Exercise brief:
Reproduce the data word for word, starting at the line that contains "Screen dimensions: 1225x959" and ending at the last line of the data.

Extracted records:

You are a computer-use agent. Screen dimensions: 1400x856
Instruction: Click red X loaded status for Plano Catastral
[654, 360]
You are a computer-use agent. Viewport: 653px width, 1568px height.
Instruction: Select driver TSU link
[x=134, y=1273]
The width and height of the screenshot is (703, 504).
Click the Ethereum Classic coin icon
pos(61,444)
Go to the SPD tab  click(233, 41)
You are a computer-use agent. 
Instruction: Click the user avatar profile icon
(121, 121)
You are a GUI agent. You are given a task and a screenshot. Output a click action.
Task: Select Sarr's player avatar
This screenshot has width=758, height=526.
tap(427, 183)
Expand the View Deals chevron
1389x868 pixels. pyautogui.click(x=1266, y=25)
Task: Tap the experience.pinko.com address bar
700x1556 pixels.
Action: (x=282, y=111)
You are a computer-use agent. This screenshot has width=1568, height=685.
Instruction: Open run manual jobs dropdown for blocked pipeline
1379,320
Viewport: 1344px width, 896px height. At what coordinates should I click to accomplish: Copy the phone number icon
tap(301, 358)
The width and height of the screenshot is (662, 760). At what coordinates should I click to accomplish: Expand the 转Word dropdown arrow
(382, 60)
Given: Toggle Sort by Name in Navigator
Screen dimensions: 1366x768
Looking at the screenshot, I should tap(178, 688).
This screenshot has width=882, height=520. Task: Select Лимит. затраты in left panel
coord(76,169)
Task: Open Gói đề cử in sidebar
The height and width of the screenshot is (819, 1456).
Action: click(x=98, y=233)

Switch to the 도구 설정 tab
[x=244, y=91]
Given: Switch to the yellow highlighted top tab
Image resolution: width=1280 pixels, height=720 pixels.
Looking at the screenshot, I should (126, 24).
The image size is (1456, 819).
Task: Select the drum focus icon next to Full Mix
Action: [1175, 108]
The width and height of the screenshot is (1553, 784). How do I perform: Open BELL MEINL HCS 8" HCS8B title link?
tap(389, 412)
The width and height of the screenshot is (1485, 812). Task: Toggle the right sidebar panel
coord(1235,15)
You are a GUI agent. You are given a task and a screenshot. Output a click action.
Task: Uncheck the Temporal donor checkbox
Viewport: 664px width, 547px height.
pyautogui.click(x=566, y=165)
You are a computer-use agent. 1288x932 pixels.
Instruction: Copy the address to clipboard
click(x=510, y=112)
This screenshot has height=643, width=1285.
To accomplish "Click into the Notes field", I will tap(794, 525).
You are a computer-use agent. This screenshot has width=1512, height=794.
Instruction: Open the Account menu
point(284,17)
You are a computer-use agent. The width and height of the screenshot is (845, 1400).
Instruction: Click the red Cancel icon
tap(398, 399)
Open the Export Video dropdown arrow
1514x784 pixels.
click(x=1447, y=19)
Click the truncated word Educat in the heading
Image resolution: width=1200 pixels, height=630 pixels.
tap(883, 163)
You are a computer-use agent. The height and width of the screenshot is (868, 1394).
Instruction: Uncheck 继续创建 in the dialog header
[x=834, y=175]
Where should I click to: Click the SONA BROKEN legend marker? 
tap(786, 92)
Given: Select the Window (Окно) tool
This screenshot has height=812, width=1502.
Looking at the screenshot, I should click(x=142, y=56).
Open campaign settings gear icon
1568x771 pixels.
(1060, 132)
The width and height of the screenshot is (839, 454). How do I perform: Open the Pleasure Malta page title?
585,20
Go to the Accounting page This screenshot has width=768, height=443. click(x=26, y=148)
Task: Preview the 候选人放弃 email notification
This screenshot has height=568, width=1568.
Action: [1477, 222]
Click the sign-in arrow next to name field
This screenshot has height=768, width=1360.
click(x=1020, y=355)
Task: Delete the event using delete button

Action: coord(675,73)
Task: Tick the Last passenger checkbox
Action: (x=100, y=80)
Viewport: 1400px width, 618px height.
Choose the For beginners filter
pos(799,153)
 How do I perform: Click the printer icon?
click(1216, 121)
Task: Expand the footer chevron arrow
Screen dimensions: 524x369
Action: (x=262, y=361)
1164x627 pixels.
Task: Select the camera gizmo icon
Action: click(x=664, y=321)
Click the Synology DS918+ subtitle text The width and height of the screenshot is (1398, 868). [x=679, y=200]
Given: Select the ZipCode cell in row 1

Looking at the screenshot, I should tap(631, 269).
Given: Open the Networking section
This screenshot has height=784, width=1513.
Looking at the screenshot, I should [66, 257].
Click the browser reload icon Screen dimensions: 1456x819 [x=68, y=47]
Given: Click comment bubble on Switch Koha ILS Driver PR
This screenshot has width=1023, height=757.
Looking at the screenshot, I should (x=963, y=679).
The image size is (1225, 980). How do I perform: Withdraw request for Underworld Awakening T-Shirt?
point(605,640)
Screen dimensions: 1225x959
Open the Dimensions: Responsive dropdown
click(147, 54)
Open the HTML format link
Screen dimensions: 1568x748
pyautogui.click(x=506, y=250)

The output:
Screen dimensions: 1225x959
Open the Dimensions: Responsive dropdown
click(147, 54)
Open the HTML format link
Screen dimensions: 1568x748
pyautogui.click(x=506, y=250)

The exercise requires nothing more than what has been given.